[Selected passage]
───

How to write a thriller: Great beginnings

As I mentioned in a post a few weeks ago, I’ve been working on a new thriller. But before penning a single word of prose, I’ve had to lay the foundation for my new story, much like a brick-layer lays the foundation for a new house. All kinds of groundwork has to be laid, such as decisions about:

* Which suspense category the story belongs in

* POV issues

* Character goals and motivation

Now that all of that’s done (mostly), comes the hard part: Writing Chapter One, Page One.

Which brings me to today’s topic: Great Beginnings.

I want my thriller to have a great beginning. I want it to have the best dad-blamed beginning you have ever read in a thriller, EVER.

So I’m reaching WAY back to a sort-of thriller, Rebecca, and its simple but great first line:

“Last night I dreamt I went to Manderley again.”

When I was in the eighth grade, that story made a huge impression on me. I was spellbound by the tale of its protagonist, who is haunted by the ghost of her husband’s dead wife. I even named one of my daughters Rebecca, and have to wonder if it didn’t have something to do with my love for that book.

Here’s a link to the best 100 opening lines of novels, as chosen by the editors of American Book Review.

But those are mostly first lines of…ahem, “literary” novels. (For an explanation, see John’s recent post about “Literary snobs and commercial sellouts”.) Right now, I want to talk about the first lines of thriller novels.

You know ’em when you read ’em. They’re the ones that make the hair stand up on the back of your neck on page one and you don’t go to sleep until THE END.

So I’m wondering…what is the BEST grab-you-by-the-throat opening line (and para) you ever read in a suspense book? And what made it so good for you?

24 thoughts on “How to write a thriller: Great beginnings

  1. Kathryn, my favorite first line is from SOMETHING WICKED THIS WAY COMES by Ray Bradbury. “The seller of lightning rods arrived just ahead of the storm.”

───

Source data:
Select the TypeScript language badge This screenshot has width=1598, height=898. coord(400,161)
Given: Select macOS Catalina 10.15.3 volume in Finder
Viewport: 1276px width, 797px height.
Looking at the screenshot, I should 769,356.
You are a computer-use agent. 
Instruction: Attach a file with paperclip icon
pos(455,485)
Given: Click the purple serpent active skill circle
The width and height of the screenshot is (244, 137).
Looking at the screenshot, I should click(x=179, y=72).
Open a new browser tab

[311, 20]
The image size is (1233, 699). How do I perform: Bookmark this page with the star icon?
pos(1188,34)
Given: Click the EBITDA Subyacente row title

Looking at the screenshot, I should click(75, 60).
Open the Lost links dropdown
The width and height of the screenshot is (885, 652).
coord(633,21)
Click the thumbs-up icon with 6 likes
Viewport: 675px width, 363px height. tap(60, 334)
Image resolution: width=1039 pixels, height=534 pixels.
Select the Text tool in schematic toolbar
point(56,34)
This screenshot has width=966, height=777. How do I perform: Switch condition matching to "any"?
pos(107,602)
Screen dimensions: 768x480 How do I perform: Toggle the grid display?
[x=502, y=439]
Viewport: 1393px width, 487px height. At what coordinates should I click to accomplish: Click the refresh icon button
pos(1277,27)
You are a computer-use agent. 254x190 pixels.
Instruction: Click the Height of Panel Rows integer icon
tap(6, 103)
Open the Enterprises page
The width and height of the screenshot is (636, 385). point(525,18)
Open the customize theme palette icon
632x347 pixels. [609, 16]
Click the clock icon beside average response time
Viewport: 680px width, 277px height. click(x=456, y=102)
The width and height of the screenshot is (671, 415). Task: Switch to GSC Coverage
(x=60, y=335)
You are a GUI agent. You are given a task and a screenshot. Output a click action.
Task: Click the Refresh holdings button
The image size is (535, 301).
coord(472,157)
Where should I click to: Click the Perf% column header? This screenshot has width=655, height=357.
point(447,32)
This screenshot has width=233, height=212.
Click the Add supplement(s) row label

───

[Work required] Please write out, word for word, the stretch of the thriller-writing post above from "You know ’em" through "good for you?".

[Response]
You know ’em when you read ’em. They’re the ones that make the hair stand up on the back of your neck on page one and you don’t go to sleep until THE END.

So I’m wondering…what is the BEST grab-you-by-the-throat opening line (and para) you ever read in a suspense book? And what made it so good for you?